→ Exercise brief:
Copy out all the entries exactly.

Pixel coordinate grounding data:
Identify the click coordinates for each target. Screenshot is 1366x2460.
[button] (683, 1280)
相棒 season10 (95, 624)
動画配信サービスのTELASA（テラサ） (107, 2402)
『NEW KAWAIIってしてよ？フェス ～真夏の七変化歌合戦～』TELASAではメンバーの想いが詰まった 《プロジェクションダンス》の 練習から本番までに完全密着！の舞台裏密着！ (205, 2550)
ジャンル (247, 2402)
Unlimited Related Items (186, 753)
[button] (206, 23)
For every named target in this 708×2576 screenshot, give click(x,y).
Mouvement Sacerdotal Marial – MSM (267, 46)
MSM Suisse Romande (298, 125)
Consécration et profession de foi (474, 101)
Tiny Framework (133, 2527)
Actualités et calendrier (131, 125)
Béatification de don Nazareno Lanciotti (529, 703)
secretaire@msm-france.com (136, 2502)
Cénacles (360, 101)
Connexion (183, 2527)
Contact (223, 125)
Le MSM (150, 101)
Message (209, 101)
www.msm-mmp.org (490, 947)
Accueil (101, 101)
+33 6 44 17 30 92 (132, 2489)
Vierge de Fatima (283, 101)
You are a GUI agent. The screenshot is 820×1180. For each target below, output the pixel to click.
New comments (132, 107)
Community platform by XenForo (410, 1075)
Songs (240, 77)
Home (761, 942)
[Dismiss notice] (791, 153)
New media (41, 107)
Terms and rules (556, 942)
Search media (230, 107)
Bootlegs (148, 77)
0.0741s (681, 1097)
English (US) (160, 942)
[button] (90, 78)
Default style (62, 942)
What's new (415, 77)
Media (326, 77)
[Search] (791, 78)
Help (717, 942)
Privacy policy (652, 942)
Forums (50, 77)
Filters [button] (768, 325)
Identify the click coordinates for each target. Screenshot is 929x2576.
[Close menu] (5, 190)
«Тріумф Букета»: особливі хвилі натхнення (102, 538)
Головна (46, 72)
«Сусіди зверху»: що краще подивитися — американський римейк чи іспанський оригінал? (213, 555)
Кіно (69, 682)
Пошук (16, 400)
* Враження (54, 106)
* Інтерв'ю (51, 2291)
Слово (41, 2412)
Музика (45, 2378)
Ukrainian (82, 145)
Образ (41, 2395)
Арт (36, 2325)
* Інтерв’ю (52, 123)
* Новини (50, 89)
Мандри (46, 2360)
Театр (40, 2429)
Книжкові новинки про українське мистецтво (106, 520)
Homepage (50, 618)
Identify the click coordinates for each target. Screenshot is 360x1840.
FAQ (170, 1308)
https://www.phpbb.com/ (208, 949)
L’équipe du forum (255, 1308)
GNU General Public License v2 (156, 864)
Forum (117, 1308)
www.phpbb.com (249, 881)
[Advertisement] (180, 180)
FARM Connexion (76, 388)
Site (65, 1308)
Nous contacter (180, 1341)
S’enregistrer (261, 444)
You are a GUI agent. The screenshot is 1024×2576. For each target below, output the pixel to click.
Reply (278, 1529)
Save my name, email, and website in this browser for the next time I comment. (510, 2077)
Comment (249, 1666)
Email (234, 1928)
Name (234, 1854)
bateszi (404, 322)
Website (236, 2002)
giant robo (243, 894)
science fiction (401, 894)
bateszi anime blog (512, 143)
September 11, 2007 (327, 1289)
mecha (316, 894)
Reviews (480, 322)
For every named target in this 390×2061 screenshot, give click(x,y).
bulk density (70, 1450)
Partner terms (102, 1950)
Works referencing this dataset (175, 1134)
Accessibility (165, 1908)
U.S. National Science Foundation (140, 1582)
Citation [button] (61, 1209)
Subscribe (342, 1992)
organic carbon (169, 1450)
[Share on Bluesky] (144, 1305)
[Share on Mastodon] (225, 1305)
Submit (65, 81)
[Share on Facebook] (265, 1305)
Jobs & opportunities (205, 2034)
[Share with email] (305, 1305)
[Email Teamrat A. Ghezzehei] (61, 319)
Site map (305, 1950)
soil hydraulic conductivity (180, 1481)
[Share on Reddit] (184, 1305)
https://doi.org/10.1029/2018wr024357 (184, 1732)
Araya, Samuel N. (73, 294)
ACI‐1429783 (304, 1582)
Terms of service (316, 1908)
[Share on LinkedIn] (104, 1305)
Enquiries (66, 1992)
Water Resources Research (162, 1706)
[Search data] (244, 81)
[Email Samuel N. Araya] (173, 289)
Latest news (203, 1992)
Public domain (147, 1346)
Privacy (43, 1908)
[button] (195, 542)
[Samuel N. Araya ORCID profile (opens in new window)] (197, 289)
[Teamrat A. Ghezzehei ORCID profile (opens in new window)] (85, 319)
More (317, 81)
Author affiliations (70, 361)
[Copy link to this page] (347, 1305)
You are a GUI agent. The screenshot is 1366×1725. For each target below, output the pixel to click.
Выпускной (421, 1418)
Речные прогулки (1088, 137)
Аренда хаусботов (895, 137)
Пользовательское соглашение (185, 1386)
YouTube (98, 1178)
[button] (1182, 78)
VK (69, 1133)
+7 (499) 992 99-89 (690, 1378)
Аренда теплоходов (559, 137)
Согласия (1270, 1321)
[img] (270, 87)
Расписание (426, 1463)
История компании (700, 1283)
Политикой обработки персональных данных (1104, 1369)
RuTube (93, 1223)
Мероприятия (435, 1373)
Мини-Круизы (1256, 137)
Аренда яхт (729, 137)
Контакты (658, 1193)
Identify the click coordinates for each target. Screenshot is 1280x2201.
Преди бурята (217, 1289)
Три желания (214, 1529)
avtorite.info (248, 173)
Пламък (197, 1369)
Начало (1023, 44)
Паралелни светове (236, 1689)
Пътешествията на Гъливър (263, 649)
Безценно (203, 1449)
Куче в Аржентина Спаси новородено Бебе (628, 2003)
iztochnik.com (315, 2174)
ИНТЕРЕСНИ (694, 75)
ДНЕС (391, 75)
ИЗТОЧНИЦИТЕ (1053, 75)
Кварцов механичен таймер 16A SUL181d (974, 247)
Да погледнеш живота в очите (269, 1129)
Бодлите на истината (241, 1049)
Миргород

→ Answer:
Identify the click coordinates for each target. Screenshot is 1366x2460.
[button] (683, 1280)
相棒 season10 (95, 624)
動画配信サービスのTELASA（テラサ） (107, 2402)
『NEW KAWAIIってしてよ？フェス ～真夏の七変化歌合戦～』TELASAではメンバーの想いが詰まった 《プロジェクションダンス》の 練習から本番までに完全密着！の舞台裏密着！ (205, 2550)
ジャンル (247, 2402)
Unlimited Related Items (186, 753)
[button] (206, 23)
For every named target in this 708×2576 screenshot, give click(x,y).
Mouvement Sacerdotal Marial – MSM (267, 46)
MSM Suisse Romande (298, 125)
Consécration et profession de foi (474, 101)
Tiny Framework (133, 2527)
Actualités et calendrier (131, 125)
Béatification de don Nazareno Lanciotti (529, 703)
secretaire@msm-france.com (136, 2502)
Cénacles (360, 101)
Connexion (183, 2527)
Contact (223, 125)
Le MSM (150, 101)
Message (209, 101)
www.msm-mmp.org (490, 947)
Accueil (101, 101)
+33 6 44 17 30 92 (132, 2489)
Vierge de Fatima (283, 101)
You are a GUI agent. The screenshot is 820×1180. For each target below, output the pixel to click.
New comments (132, 107)
Community platform by XenForo (410, 1075)
Songs (240, 77)
Home (761, 942)
[Dismiss notice] (791, 153)
New media (41, 107)
Terms and rules (556, 942)
Search media (230, 107)
Bootlegs (148, 77)
0.0741s (681, 1097)
English (US) (160, 942)
[button] (90, 78)
Default style (62, 942)
What's new (415, 77)
Media (326, 77)
[Search] (791, 78)
Help (717, 942)
Privacy policy (652, 942)
Forums (50, 77)
Filters [button] (768, 325)
Identify the click coordinates for each target. Screenshot is 929x2576.
[Close menu] (5, 190)
«Тріумф Букета»: особливі хвилі натхнення (102, 538)
Головна (46, 72)
«Сусіди зверху»: що краще подивитися — американський римейк чи іспанський оригінал? (213, 555)
Кіно (69, 682)
Пошук (16, 400)
* Враження (54, 106)
* Інтерв'ю (51, 2291)
Слово (41, 2412)
Музика (45, 2378)
Ukrainian (82, 145)
Образ (41, 2395)
Арт (36, 2325)
* Інтерв’ю (52, 123)
* Новини (50, 89)
Мандри (46, 2360)
Театр (40, 2429)
Книжкові новинки про українське мистецтво (106, 520)
Homepage (50, 618)
Identify the click coordinates for each target. Screenshot is 360x1840.
FAQ (170, 1308)
https://www.phpbb.com/ (208, 949)
L’équipe du forum (255, 1308)
GNU General Public License v2 (156, 864)
Forum (117, 1308)
www.phpbb.com (249, 881)
[Advertisement] (180, 180)
FARM Connexion (76, 388)
Site (65, 1308)
Nous contacter (180, 1341)
S’enregistrer (261, 444)
You are a GUI agent. The screenshot is 1024×2576. For each target below, output the pixel to click.
Reply (278, 1529)
Save my name, email, and website in this browser for the next time I comment. (510, 2077)
Comment (249, 1666)
Email (234, 1928)
Name (234, 1854)
bateszi (404, 322)
Website (236, 2002)
giant robo (243, 894)
science fiction (401, 894)
bateszi anime blog (512, 143)
September 11, 2007 (327, 1289)
mecha (316, 894)
Reviews (480, 322)
For every named target in this 390×2061 screenshot, give click(x,y).
bulk density (70, 1450)
Partner terms (102, 1950)
Works referencing this dataset (175, 1134)
Accessibility (165, 1908)
U.S. National Science Foundation (140, 1582)
Citation [button] (61, 1209)
Subscribe (342, 1992)
organic carbon (169, 1450)
[Share on Bluesky] (144, 1305)
[Share on Mastodon] (225, 1305)
Submit (65, 81)
[Share on Facebook] (265, 1305)
Jobs & opportunities (205, 2034)
[Share with email] (305, 1305)
[Email Teamrat A. Ghezzehei] (61, 319)
Site map (305, 1950)
soil hydraulic conductivity (180, 1481)
[Share on Reddit] (184, 1305)
https://doi.org/10.1029/2018wr024357 (184, 1732)
Araya, Samuel N. (73, 294)
ACI‐1429783 (304, 1582)
Terms of service (316, 1908)
[Share on LinkedIn] (104, 1305)
Enquiries (66, 1992)
Water Resources Research (162, 1706)
[Search data] (244, 81)
[Email Samuel N. Araya] (173, 289)
Latest news (203, 1992)
Public domain (147, 1346)
Privacy (43, 1908)
[button] (195, 542)
[Samuel N. Araya ORCID profile (opens in new window)] (197, 289)
[Teamrat A. Ghezzehei ORCID profile (opens in new window)] (85, 319)
More (317, 81)
Author affiliations (70, 361)
[Copy link to this page] (347, 1305)
You are a GUI agent. The screenshot is 1366×1725. For each target below, output the pixel to click.
Выпускной (421, 1418)
Речные прогулки (1088, 137)
Аренда хаусботов (895, 137)
Пользовательское соглашение (185, 1386)
YouTube (98, 1178)
[button] (1182, 78)
VK (69, 1133)
+7 (499) 992 99-89 (690, 1378)
Аренда теплоходов (559, 137)
Согласия (1270, 1321)
[img] (270, 87)
Расписание (426, 1463)
История компании (700, 1283)
Политикой обработки персональных данных (1104, 1369)
RuTube (93, 1223)
Мероприятия (435, 1373)
Мини-Круизы (1256, 137)
Аренда яхт (729, 137)
Контакты (658, 1193)
Identify the click coordinates for each target. Screenshot is 1280x2201.
Преди бурята (217, 1289)
Три желания (214, 1529)
avtorite.info (248, 173)
Пламък (197, 1369)
Начало (1023, 44)
Паралелни светове (236, 1689)
Пътешествията на Гъливър (263, 649)
Безценно (203, 1449)
Куче в Аржентина Спаси новородено Бебе (628, 2003)
iztochnik.com (315, 2174)
ИНТЕРЕСНИ (694, 75)
ДНЕС (391, 75)
ИЗТОЧНИЦИТЕ (1053, 75)
Кварцов механичен таймер 16A SUL181d (974, 247)
Да погледнеш живота в очите (269, 1129)
Бодлите на истината (241, 1049)
Миргород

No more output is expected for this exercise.